IProfile profile = MyProfile.class.newInstance(); //No-argument constructor is always used
profile.setProperties(properties); //The properties are extracted from the configuration
profile.initialize(columns); //The columns are extracted from the configuration

//A query is executed by the ProfileRunner, it will contain values for the columns and a distinct COUNT of these values
for (Row row : rows) {
  long count = row.getValue("COUNT(*)");
  profile.processRow(row, count);
}

IProfileResult result = profile.getResult();

Some tips for profile programming

  • To make things easy we've made a default implementation of the IProfileDescriptor interface, called BasicProfileDescriptor. If you want to avoid also having to develop your own descriptor there's only a single contract you have to honor in order to succesfully apply this descriptor: Define all your property-names as String-constants prefixed with "PROPERTY_", eg:
    public static final String PROPERTY_REGEX = "Regex to profile according to";
    public static final String PROPERTY_HITS = "Number of hits";
    

This will make the descriptor automatically discover the two property names: "Regex to profile according to" and "Number of hits".

  • Once the profiling is done the getResult() method will be called. The result object should contain one or more matrices of metrics. To help build matrices we recommend using the MatrixBuilder class which helps you generate and manipulate matrices in a mutable manner (think of it as an equivalent to StringBuilder).

Plugging in to DataCleaner-GUI

To integrate your profile with DataCleaner-GUI all you have to do is register a descriptor in the datacleaner-profiler-modules.xml file. Here's an example registration for the "Standard Measures" profile:

<bean class="dk.eobjects.datacleaner.profiler.BasicProfileDescriptor">
  <property name="displayName" value="Standard measures" />
  <property name="profileClass" value="dk.eobjects.datacleaner.profiler.trivial.StandardMeasuresProfile" />
  <property name="iconPath" value="images/profile_standard_measures.png" />
</bean>

These are the properties that can be added to your registration <bean> element:

  • displayName: The name of the profile as it reads to the user (required).
  • profileClass: The qualified class name of the IProfile implementation (required).
  • iconPath: The path to a 22x22 pixel icon to use to visually represent the profile (required).
  • literalsRequired: A boolean indicating whether or not processed columns must be literal (String) types (values "true" or "false", optional).
  • numbersRequired: A boolean indicating whether or not processed columns must be number types (values "true" or "false", optional).
  • datesRequired: A boolean indicating whether or not processed columns must be date/time types (values "true" or "false", optional).
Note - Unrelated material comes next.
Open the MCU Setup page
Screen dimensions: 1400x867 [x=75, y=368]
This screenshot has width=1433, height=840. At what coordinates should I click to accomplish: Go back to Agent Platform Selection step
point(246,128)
Building custom configuration panels

If the default configuration panel (the tab content dedicated to your profile in DataCleaner-GUI) is not sufficient for your needs you can also create a custom panel for configuring the profile. To do this you need to create a class that implements the IConfigurationPanel interface. The lifecycle for such an object is as follows:

  • The initialize method is called right after instantiation.
    • Note that this can be both when creating a new profile or when reloading an existing profile from disk, so honor the configuration parameter as it is not always "clean".
  • The getPanel method is used once to generate the JPanel.
  • The getConfiguration method can be called several times to get the configuration to execute or save to disk.
  • The destroy method is called when the tab is closed.

When the configuration panel has been programmed it needs to be registered in the datacleaner-config.xml file as an <entry> element in the "configurationPanelManager" <bean> element.